(Records from a data collection)
◇ ◇ ◇
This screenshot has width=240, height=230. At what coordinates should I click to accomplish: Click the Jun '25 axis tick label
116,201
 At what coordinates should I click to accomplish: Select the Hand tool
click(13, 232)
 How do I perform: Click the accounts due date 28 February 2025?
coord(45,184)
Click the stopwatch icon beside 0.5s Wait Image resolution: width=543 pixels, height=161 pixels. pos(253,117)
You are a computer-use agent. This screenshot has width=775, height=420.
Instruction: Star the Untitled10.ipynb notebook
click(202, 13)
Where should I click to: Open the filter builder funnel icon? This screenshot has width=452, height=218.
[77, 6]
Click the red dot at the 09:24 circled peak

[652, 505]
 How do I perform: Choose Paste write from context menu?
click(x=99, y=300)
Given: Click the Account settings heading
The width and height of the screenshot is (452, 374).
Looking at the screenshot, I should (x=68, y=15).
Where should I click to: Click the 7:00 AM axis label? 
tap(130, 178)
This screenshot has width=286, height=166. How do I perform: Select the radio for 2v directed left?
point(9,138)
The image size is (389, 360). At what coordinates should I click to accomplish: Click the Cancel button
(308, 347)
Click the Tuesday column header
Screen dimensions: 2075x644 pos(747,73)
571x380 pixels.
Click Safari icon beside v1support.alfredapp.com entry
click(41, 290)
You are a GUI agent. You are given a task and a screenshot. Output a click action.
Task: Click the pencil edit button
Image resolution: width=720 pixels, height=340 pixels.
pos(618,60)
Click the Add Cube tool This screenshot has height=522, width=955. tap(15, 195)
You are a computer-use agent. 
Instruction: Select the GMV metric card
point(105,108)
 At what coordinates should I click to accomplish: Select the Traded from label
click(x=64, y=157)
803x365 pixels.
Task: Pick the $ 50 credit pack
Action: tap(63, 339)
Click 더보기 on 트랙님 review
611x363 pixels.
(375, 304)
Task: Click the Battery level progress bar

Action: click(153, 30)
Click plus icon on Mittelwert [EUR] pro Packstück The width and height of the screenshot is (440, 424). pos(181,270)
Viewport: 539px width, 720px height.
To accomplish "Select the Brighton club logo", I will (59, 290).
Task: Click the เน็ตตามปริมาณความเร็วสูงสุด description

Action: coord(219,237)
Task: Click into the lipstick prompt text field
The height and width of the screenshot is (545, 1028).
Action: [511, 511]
◇ ◇ ◇
- [Task description]
Retype exactly, and only, the lines from the line holding "Click 더보기 on 트랙님 review" through the last line of the data; both of those lines count.

- [Worked solution]
Click 더보기 on 트랙님 review
611x363 pixels.
(375, 304)
Task: Click the Battery level progress bar

Action: click(153, 30)
Click plus icon on Mittelwert [EUR] pro Packstück The width and height of the screenshot is (440, 424). pos(181,270)
Viewport: 539px width, 720px height.
To accomplish "Select the Brighton club logo", I will (59, 290).
Task: Click the เน็ตตามปริมาณความเร็วสูงสุด description

Action: coord(219,237)
Task: Click into the lipstick prompt text field
The height and width of the screenshot is (545, 1028).
Action: [511, 511]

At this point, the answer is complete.